Required work:
Retype the line with "Craig D. Idso (1094, 663)" in it, then each line after it to the end of the data, word for word.

[Data for review Boundary: Start]

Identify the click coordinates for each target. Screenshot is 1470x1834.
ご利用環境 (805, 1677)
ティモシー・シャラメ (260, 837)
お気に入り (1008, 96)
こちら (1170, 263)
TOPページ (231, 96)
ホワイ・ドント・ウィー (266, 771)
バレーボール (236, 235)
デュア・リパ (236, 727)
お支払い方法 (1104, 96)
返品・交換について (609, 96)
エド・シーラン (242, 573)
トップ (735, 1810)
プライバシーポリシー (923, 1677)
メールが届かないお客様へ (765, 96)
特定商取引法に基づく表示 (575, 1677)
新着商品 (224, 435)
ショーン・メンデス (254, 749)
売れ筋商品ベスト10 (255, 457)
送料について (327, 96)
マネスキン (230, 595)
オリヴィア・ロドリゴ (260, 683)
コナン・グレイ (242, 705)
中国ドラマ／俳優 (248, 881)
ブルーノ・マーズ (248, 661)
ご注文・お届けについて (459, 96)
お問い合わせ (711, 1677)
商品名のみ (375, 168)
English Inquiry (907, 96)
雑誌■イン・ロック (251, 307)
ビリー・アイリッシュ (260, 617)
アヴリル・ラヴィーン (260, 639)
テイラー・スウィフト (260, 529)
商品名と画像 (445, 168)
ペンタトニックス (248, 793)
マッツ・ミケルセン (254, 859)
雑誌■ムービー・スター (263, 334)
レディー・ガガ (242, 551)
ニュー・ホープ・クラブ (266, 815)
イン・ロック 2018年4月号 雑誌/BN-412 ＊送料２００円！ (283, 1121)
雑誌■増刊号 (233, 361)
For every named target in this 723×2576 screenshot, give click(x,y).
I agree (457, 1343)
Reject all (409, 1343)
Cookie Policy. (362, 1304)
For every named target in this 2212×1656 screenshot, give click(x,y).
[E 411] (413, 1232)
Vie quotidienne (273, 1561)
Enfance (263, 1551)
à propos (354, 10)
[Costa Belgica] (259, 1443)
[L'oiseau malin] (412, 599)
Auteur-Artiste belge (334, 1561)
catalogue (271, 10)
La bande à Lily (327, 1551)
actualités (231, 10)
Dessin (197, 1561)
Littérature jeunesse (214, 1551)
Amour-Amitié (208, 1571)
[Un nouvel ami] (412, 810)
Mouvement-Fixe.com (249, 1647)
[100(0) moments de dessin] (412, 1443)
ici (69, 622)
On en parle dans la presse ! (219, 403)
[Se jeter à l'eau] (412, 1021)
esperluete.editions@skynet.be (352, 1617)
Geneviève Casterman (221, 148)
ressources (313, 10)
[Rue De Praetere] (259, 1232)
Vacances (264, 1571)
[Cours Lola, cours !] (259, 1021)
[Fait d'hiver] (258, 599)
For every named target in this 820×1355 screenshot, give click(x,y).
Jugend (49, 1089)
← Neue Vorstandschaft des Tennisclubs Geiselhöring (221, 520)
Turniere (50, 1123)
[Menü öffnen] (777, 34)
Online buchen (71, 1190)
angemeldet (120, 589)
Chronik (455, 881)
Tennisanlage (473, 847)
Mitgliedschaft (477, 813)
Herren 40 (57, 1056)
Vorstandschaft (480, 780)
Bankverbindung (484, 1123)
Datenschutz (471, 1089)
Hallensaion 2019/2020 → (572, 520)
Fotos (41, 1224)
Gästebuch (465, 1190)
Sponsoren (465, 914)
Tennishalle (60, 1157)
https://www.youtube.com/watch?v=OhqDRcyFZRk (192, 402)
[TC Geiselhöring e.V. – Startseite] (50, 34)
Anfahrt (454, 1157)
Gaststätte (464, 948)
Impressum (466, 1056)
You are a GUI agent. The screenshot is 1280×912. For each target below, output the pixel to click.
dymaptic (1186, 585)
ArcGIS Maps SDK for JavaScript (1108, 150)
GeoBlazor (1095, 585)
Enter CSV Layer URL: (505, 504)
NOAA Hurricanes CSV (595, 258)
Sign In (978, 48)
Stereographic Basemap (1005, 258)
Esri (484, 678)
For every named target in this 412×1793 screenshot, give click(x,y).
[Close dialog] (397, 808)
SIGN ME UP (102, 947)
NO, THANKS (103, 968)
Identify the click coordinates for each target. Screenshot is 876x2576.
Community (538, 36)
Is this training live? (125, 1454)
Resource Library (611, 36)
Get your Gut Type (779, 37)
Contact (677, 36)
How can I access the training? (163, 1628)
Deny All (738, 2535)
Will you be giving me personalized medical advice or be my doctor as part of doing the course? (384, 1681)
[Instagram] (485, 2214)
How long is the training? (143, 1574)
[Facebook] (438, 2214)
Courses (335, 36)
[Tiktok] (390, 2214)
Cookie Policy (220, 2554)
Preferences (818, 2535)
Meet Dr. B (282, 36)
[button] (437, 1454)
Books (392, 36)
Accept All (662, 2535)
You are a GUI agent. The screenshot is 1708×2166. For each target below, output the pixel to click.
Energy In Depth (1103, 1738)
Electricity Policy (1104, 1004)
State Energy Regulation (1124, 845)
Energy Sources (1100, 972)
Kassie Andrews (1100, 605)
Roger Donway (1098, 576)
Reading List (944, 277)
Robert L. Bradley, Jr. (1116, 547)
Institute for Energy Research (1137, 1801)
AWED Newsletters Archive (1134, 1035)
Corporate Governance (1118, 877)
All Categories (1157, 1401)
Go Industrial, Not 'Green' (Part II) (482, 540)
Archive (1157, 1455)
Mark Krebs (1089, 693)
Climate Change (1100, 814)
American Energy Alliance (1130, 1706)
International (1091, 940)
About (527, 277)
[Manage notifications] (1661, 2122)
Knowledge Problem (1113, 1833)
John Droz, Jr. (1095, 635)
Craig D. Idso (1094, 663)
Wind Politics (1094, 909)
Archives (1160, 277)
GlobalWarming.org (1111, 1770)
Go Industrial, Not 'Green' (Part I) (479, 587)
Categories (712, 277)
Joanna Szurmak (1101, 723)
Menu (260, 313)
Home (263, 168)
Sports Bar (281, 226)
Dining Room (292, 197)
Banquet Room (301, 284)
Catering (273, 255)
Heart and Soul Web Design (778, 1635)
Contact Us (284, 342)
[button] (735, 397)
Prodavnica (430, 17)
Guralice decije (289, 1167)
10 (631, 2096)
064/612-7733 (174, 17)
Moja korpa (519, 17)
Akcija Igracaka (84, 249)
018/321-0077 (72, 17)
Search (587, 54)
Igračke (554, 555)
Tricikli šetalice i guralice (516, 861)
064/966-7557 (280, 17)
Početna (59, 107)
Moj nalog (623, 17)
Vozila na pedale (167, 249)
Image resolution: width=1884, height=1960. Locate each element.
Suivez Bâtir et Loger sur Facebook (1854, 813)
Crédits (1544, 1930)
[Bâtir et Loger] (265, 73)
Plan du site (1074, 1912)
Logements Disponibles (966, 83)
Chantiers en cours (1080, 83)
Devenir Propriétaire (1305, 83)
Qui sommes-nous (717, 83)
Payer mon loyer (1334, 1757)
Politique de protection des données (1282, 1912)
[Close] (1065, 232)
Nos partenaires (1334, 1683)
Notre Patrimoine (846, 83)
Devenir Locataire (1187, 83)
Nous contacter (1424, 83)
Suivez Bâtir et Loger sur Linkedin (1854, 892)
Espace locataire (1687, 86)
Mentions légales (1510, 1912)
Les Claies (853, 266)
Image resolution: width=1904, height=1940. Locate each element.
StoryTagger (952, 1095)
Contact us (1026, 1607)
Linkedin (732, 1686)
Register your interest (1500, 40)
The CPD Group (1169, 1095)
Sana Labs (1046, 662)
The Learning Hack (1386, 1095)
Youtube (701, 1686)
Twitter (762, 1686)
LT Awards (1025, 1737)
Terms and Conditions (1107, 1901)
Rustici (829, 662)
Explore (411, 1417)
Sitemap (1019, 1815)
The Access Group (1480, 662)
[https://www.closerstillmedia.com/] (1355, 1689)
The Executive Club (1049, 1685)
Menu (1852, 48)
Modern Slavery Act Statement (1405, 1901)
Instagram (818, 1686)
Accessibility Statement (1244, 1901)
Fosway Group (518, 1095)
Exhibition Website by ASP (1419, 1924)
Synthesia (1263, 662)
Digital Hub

[Data for review Boundary: End]

Finished exercise:
Craig D. Idso (1094, 663)
Wind Politics (1094, 909)
Archives (1160, 277)
GlobalWarming.org (1111, 1770)
Go Industrial, Not 'Green' (Part I) (479, 587)
Categories (712, 277)
Joanna Szurmak (1101, 723)
Menu (260, 313)
Home (263, 168)
Sports Bar (281, 226)
Dining Room (292, 197)
Banquet Room (301, 284)
Catering (273, 255)
Heart and Soul Web Design (778, 1635)
Contact Us (284, 342)
[button] (735, 397)
Prodavnica (430, 17)
Guralice decije (289, 1167)
10 (631, 2096)
064/612-7733 (174, 17)
Moja korpa (519, 17)
Akcija Igracaka (84, 249)
018/321-0077 (72, 17)
Search (587, 54)
Igračke (554, 555)
Tricikli šetalice i guralice (516, 861)
064/966-7557 (280, 17)
Početna (59, 107)
Moj nalog (623, 17)
Vozila na pedale (167, 249)
Image resolution: width=1884, height=1960. Locate each element.
Suivez Bâtir et Loger sur Facebook (1854, 813)
Crédits (1544, 1930)
[Bâtir et Loger] (265, 73)
Plan du site (1074, 1912)
Logements Disponibles (966, 83)
Chantiers en cours (1080, 83)
Devenir Propriétaire (1305, 83)
Qui sommes-nous (717, 83)
Payer mon loyer (1334, 1757)
Politique de protection des données (1282, 1912)
[Close] (1065, 232)
Nos partenaires (1334, 1683)
Notre Patrimoine (846, 83)
Devenir Locataire (1187, 83)
Nous contacter (1424, 83)
Suivez Bâtir et Loger sur Linkedin (1854, 892)
Espace locataire (1687, 86)
Mentions légales (1510, 1912)
Les Claies (853, 266)
Image resolution: width=1904, height=1940. Locate each element.
StoryTagger (952, 1095)
Contact us (1026, 1607)
Linkedin (732, 1686)
Register your interest (1500, 40)
The CPD Group (1169, 1095)
Sana Labs (1046, 662)
The Learning Hack (1386, 1095)
Youtube (701, 1686)
Twitter (762, 1686)
LT Awards (1025, 1737)
Terms and Conditions (1107, 1901)
Rustici (829, 662)
Explore (411, 1417)
Sitemap (1019, 1815)
The Access Group (1480, 662)
[https://www.closerstillmedia.com/] (1355, 1689)
The Executive Club (1049, 1685)
Menu (1852, 48)
Modern Slavery Act Statement (1405, 1901)
Instagram (818, 1686)
Accessibility Statement (1244, 1901)
Fosway Group (518, 1095)
Exhibition Website by ASP (1419, 1924)
Synthesia (1263, 662)
Digital Hub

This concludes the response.